WHAT YOU WILL DO:
Nothing but the pictures should be dropped; repeat the rest of the data below exactly.

AVAILABLE RECORDS:
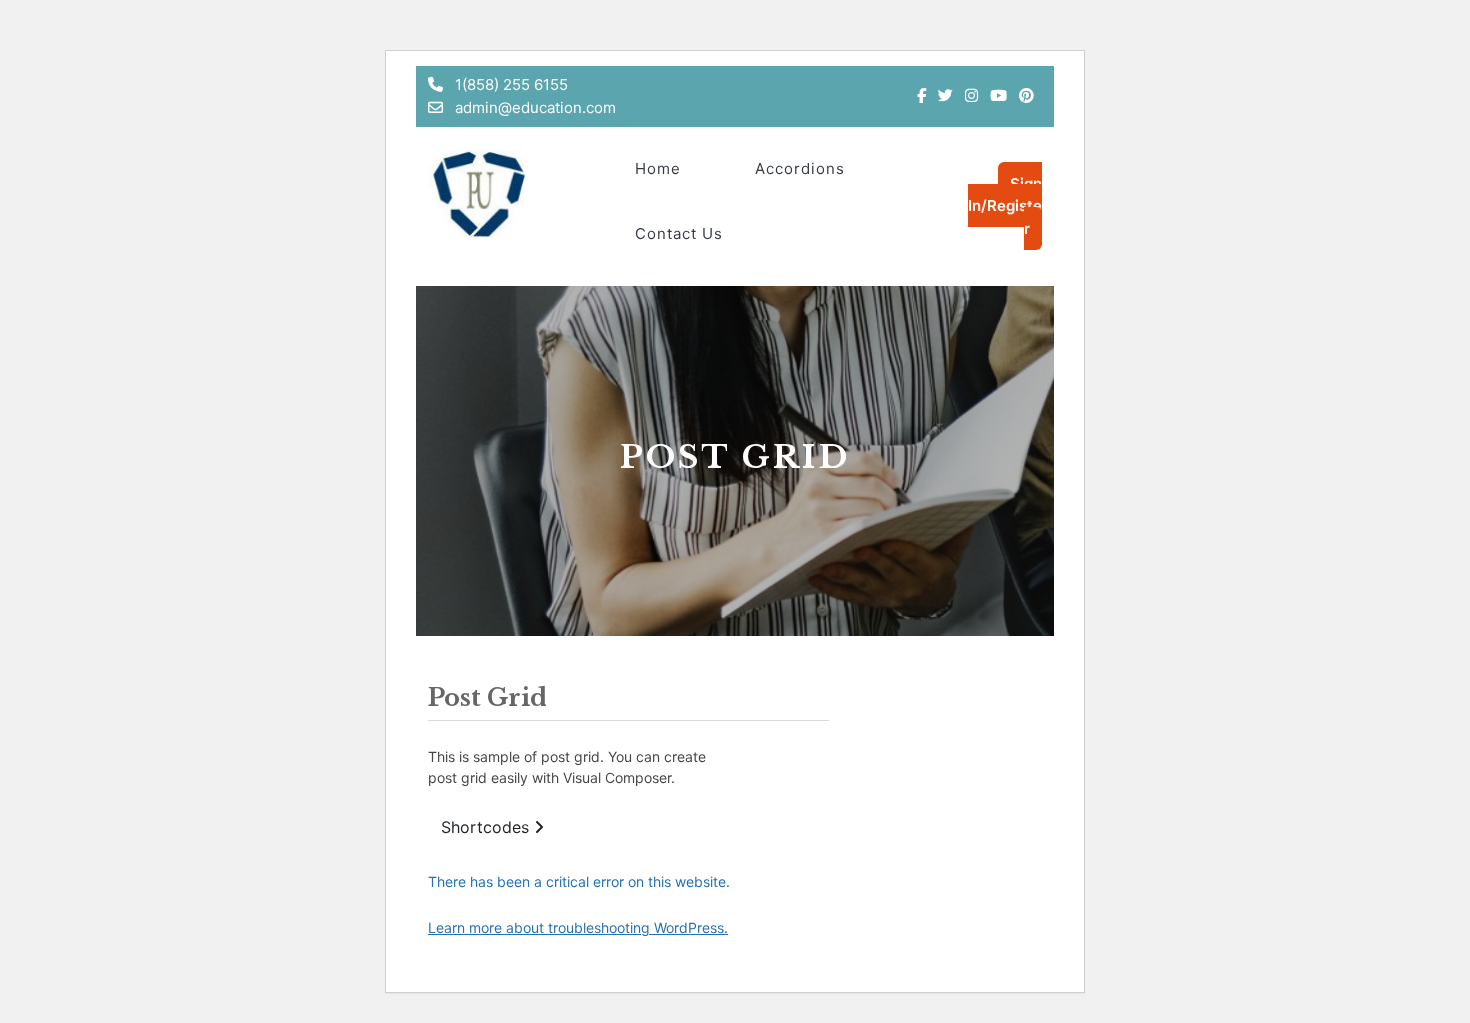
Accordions (800, 168)
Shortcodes (487, 827)
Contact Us (679, 233)
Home (658, 168)
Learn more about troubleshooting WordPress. (578, 927)
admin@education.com (533, 107)
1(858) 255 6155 (509, 84)
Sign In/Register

YOUR SOLUTION:
Accordions (800, 168)
Shortcodes (487, 827)
Contact Us (679, 233)
Home (658, 168)
Learn more about troubleshooting WordPress. (578, 927)
admin@education.com (533, 107)
1(858) 255 6155 (509, 84)
Sign In/Register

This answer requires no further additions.